STALE responses taking as much as MISS responses

Tue Feb 12 20:09:34 UTC 2019

> after applying tcp_nopush off, the test that we have in place is working as expected. The problem is that this improvement is not happening on production.
Our production environment is mainly a CDN -> NGinx -> Origin. We want to use Nginx in order to control the eviction time of the content (our use case needs a long stale-while-revalidate time and CDN priorizes fresh content instead of stale). Our CDN give us the latency of our NGINX and after apply the change, we are not able to see any improvement. We have decided to put an ELB in front of Nginx, just to have another way to measure, and we can see the same behaviour.

In case of CDN -> nginx -> Origin does the latency appear also for HIT queries or only STALE?

If you take out nginx and use CDN -> Origin what latency do you see then? 

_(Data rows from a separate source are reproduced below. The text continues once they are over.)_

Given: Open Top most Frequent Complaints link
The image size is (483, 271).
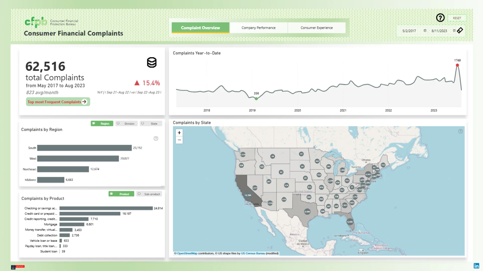Looking at the screenshot, I should [58, 102].
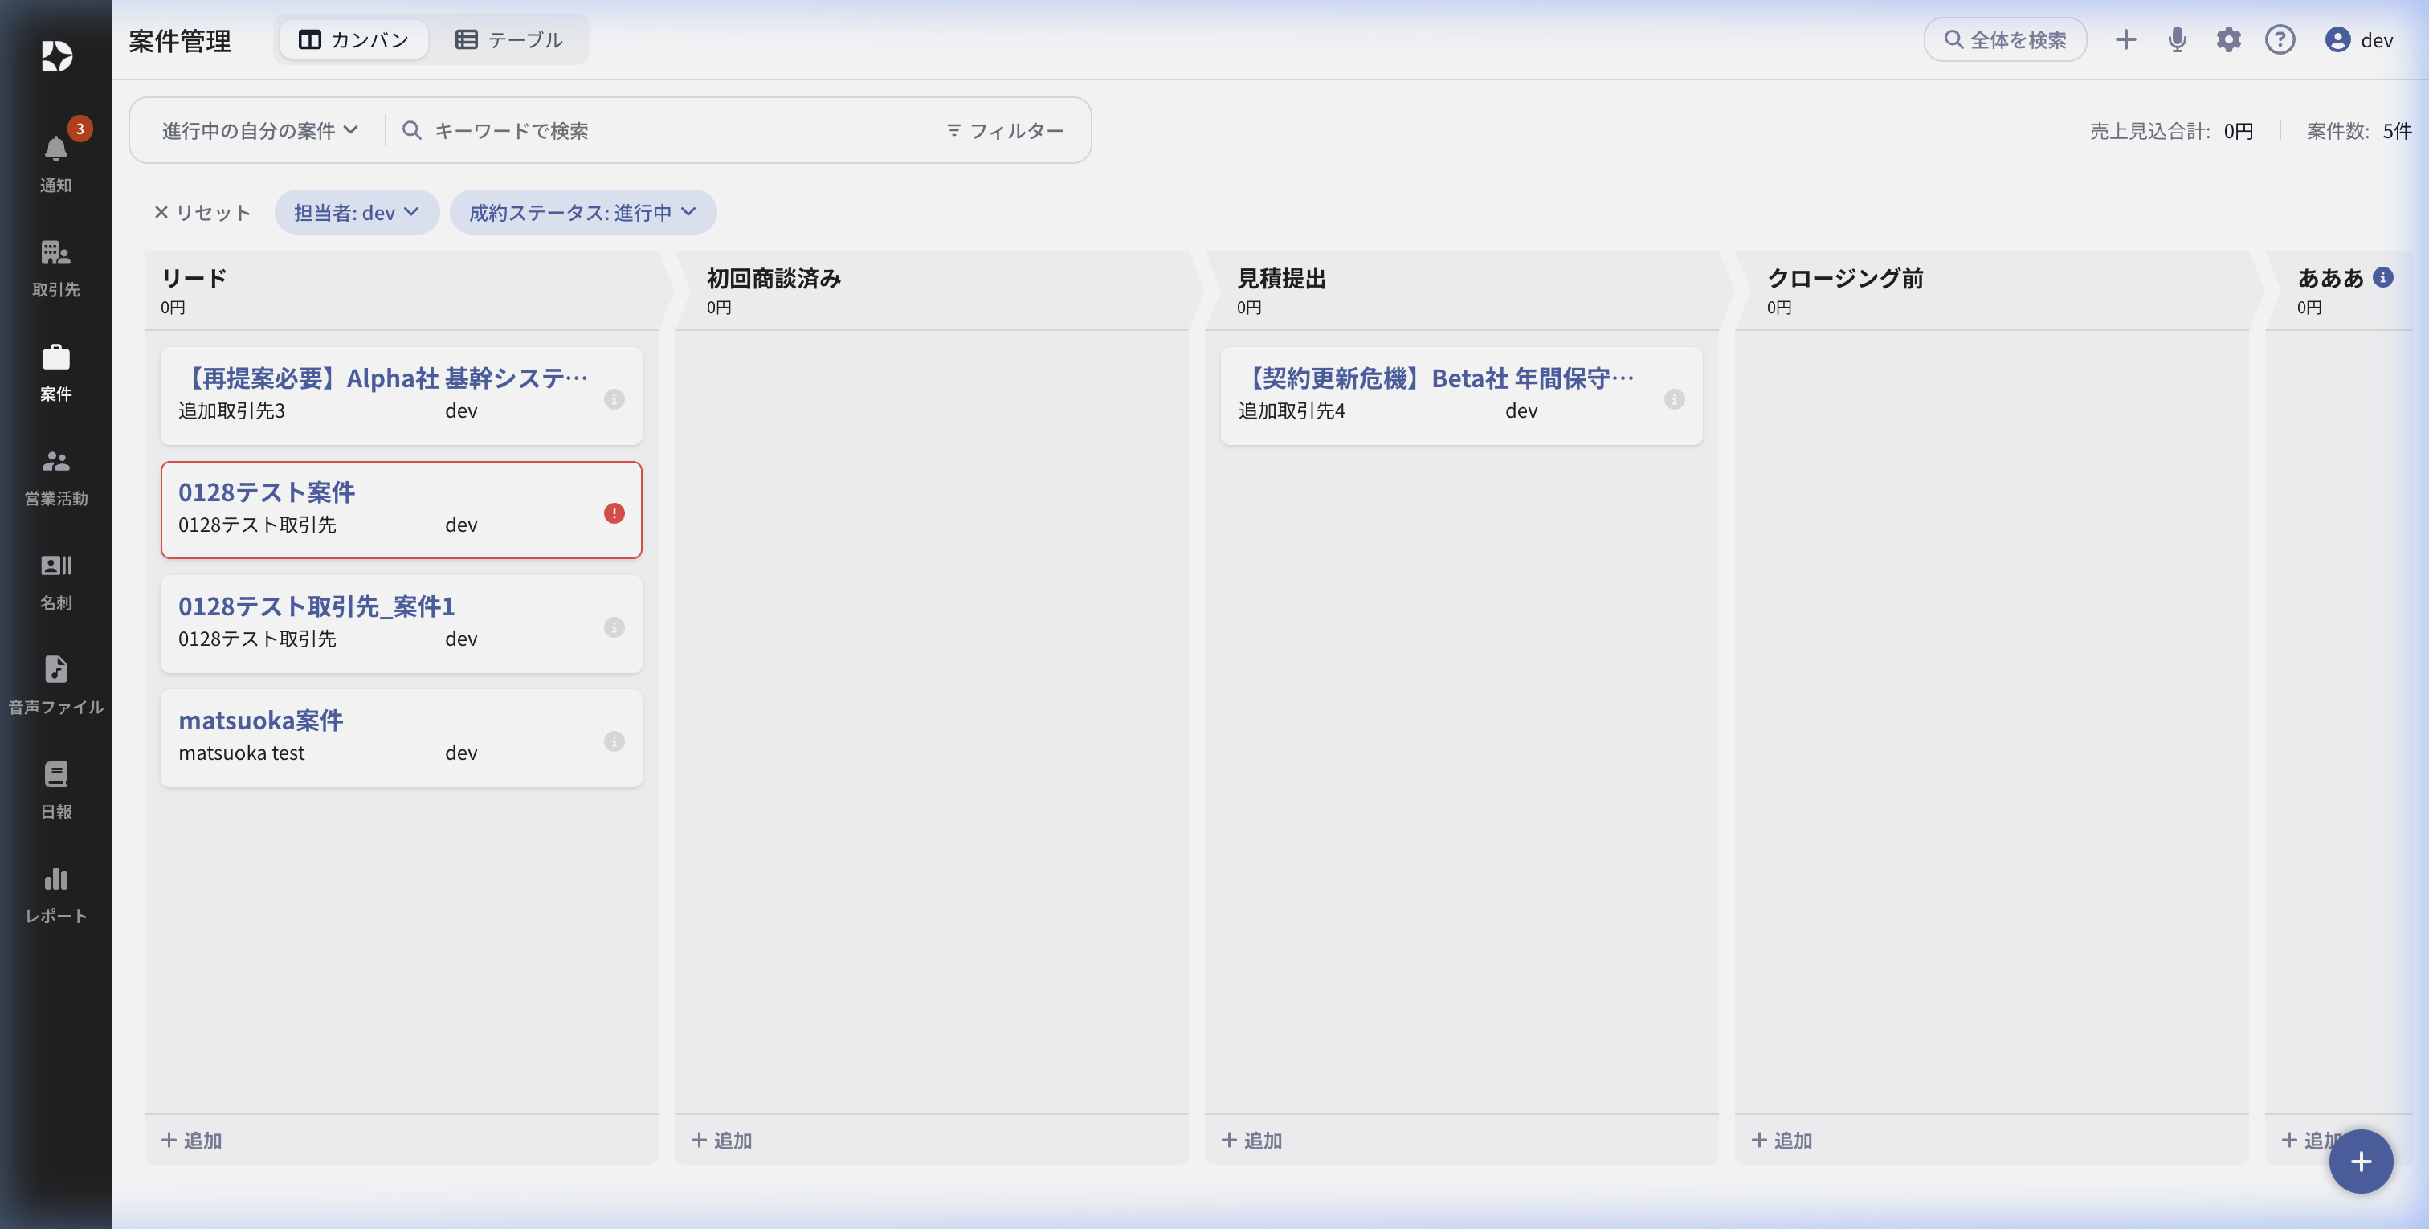2429x1229 pixels.
Task: Click the リセット filters button
Action: click(x=202, y=212)
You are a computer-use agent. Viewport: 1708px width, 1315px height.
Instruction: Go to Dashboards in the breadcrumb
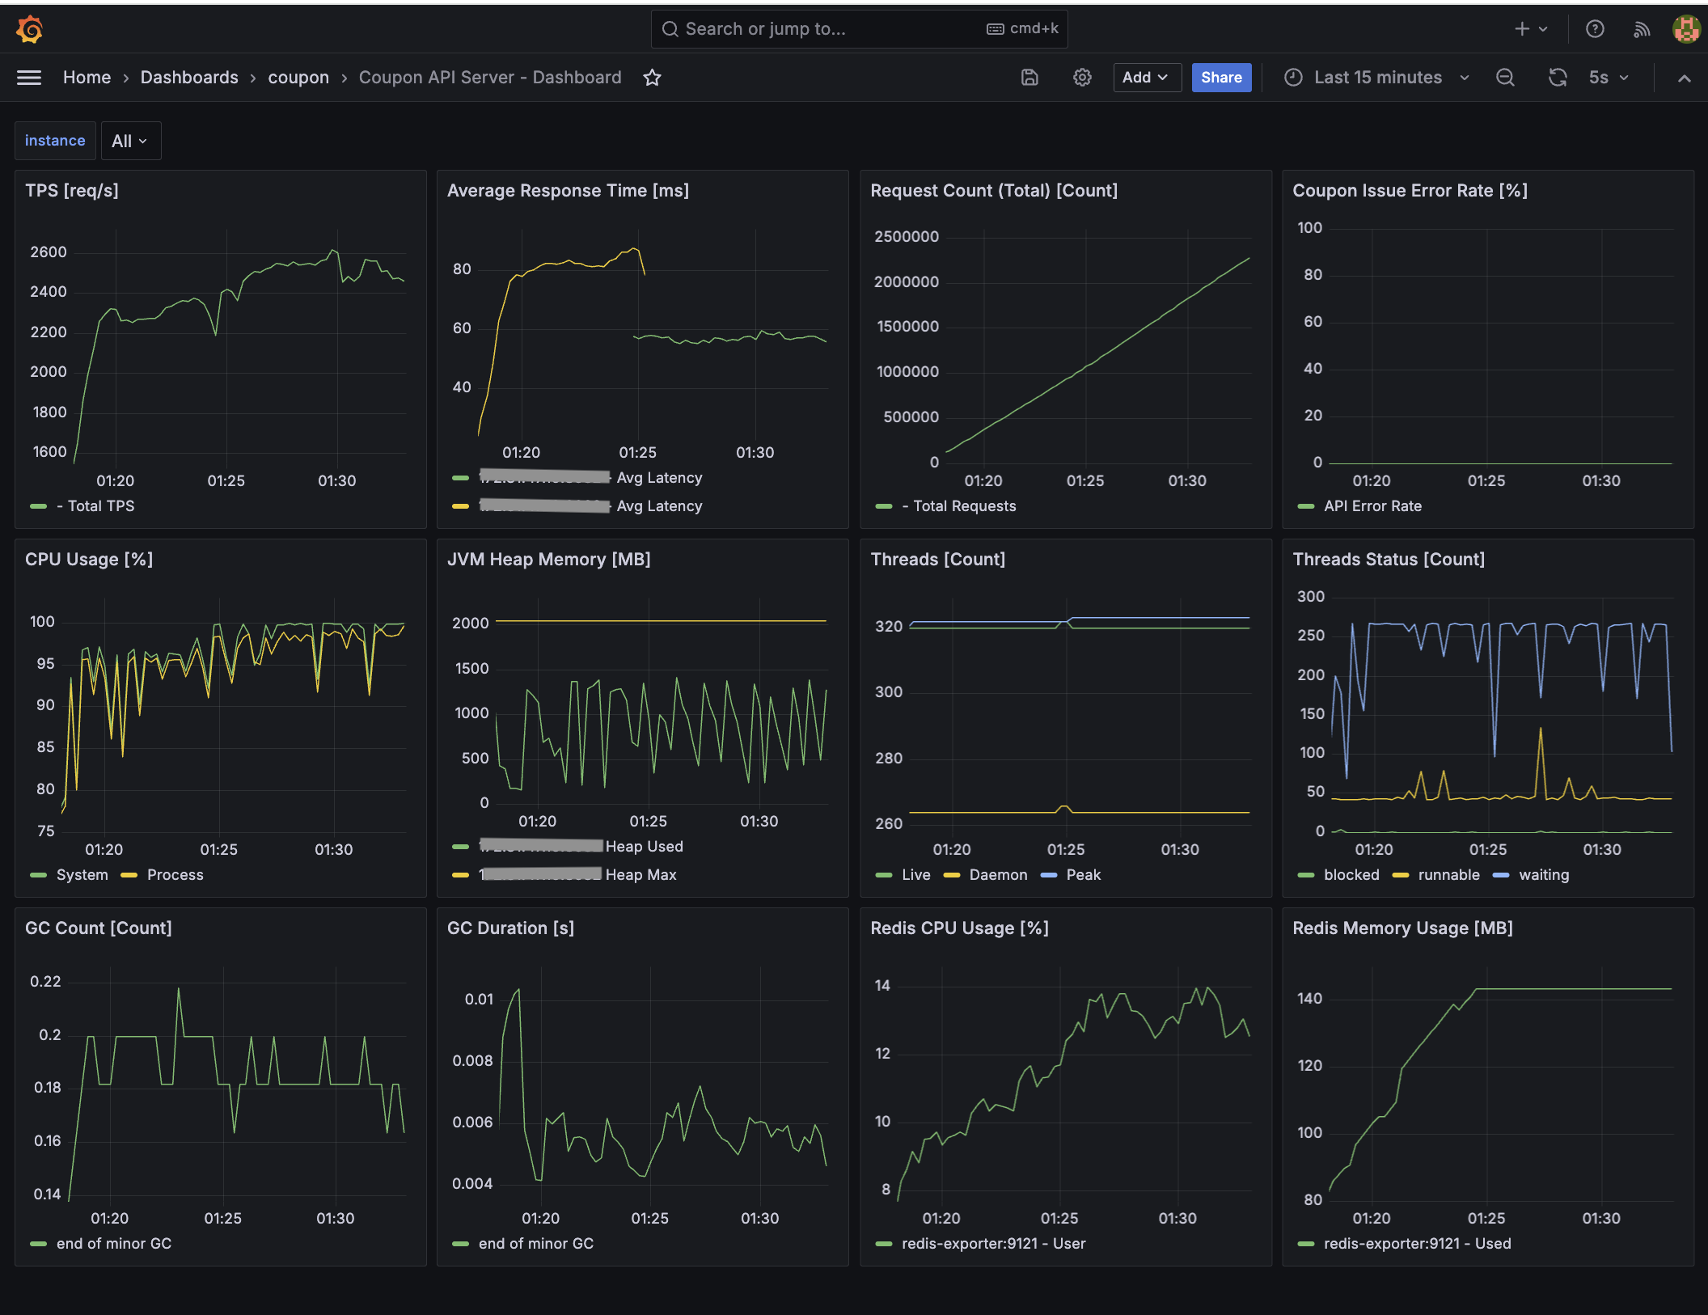click(189, 78)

Obviously if your CDN doesn't cache anything then all those will be like MISS requests, but maybe you can identify/measure if the CDN itself doesn't add noticeable extra time (depending on the setup - like if there is SSL offloading (and on which end it happens). Some CDNs also use nginx as edge servers (for example CloudFlare used to have a modified version) so maybe in some configurations the usage of TCP_CORK is still in effect.

> On the other hand, we saw that $request_time, when STALE, is the time to refresh the cache, not the time to return the STALE content. 
> Could somebody confirm this? Which could be the metric to measure the real "latency" from the user point of view (in our case CDN)?

$request_time represents  "time elapsed between the first bytes were read from the client and the log write after the last bytes were sent to the client". 
So it will show the time between the request coming from the CDN edge server and served back to it. In case the object is fetched from backend/updated synchronously it will include the time spent on that.

For more detailed picture you could also log $upstream_connect_time and $upstream_response_time to see how long it takes for nginx to get the response from backend and then compare with the timings you get on the client (curl) when requesting via CDN or directly.

rr